Nonostante il governo e l’ACJU, All Ceylon Jamiyyathul Ulama, si oppongano alle attività di sensibilizzazione dello Stato Islamico, la radicalizzazione di alcuni giovani musulmani nello Sri Lanka è in potenziale ascesa. Gruppi settari salafisti, come lo Sri Lanka Thawheed Jamaat (SLTJ), promuovono e predicano un Islam estremista che in gran parte disprezza le pratiche e l’esistenza di altre sette e organizzazioni islamiche come il Tamil Nadu Thowheed Jamath (Tntj), nata nel 2004 da una costola dell’organizzazione non governativa musulmana Tamil Nadu Muslim Munnetra Kazagham (Tmmk) che si propone di insegnare il vero Islam sia ai musulmani, sia ai non musulmani, impegnandosi nel sociale. Per non parlare del National Thowheeth Jamaath (Ntj) che lo scorso anno aveva danneggiato statue buddiste nell’isola e che secondo i servi segreti stranieri preparava un’ondata di attentati contro le chiese e la sede diplomatica dell’India e che oggi è il principale indiziato degli attacchi di Pasqua.

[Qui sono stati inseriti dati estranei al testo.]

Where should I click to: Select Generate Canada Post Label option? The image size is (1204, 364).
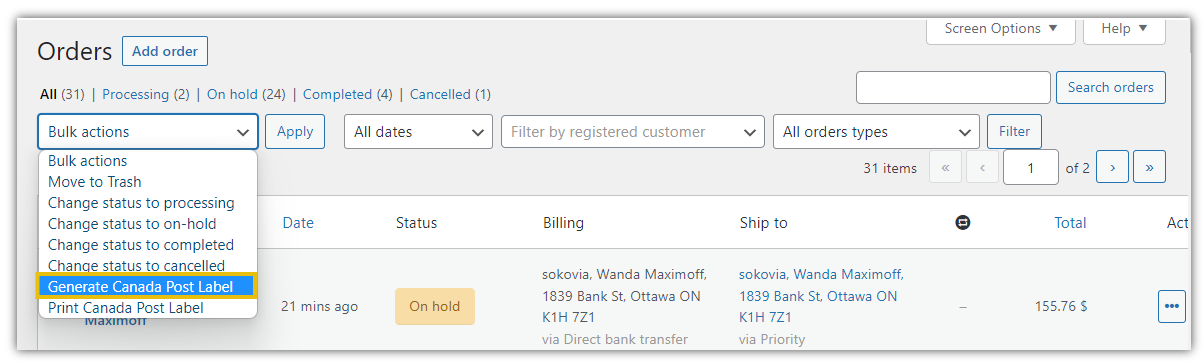pos(146,287)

Questo humus spesso trascurato dagli apparati governativi ha messo in moto il meccanismo culminato ad oggi con gli attacchi che hanno causato almeno 359 morti. Morti rivendicati da Daesh attraverso Amaq, l’agenzia di propaganda del gruppo terroristico. Il premier dello Sri Lanka Ranil Wickremesinghe ha affermato che tutti gli arrestati finora per gli attacchi di Pasqua sono cittadini cingalesi e che alcuni degli attentatori hanno viaggiato all’estero per poi rientrare in patria. Cingalesi “influenzati” dal brand del terrore che ormai è diventato Daesh, sconfitto sul campo in Siria e Iraq, ma non virtualmente.